Task statement: Write out every line below that includes the word "agent".

Data entries:
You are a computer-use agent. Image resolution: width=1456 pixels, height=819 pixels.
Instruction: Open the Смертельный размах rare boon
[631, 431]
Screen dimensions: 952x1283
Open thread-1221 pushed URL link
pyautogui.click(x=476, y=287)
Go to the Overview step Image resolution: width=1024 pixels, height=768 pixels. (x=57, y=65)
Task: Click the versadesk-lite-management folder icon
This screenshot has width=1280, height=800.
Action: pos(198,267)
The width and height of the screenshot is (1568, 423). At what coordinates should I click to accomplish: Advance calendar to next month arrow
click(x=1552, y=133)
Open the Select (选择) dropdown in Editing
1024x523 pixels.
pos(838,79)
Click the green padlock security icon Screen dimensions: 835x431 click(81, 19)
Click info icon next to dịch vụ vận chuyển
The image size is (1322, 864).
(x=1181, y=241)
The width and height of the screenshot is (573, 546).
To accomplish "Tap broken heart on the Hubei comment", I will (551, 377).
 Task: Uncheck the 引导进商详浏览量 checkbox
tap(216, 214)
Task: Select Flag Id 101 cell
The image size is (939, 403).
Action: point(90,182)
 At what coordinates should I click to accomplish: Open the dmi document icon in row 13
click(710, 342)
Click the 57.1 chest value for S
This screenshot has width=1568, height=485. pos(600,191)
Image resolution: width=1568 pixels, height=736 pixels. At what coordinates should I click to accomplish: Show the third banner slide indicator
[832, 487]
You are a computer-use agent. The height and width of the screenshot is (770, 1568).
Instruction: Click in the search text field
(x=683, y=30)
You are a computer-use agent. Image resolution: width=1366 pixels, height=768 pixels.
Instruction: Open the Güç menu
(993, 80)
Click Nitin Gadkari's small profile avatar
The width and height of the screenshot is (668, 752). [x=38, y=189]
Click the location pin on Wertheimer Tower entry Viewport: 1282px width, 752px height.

Exercise answer:
You are a computer-use agent. Image resolution: width=1456 pixels, height=819 pixels.
You are a computer-use agent. The height and width of the screenshot is (770, 1568).
You are a computer-use agent. Image resolution: width=1366 pixels, height=768 pixels.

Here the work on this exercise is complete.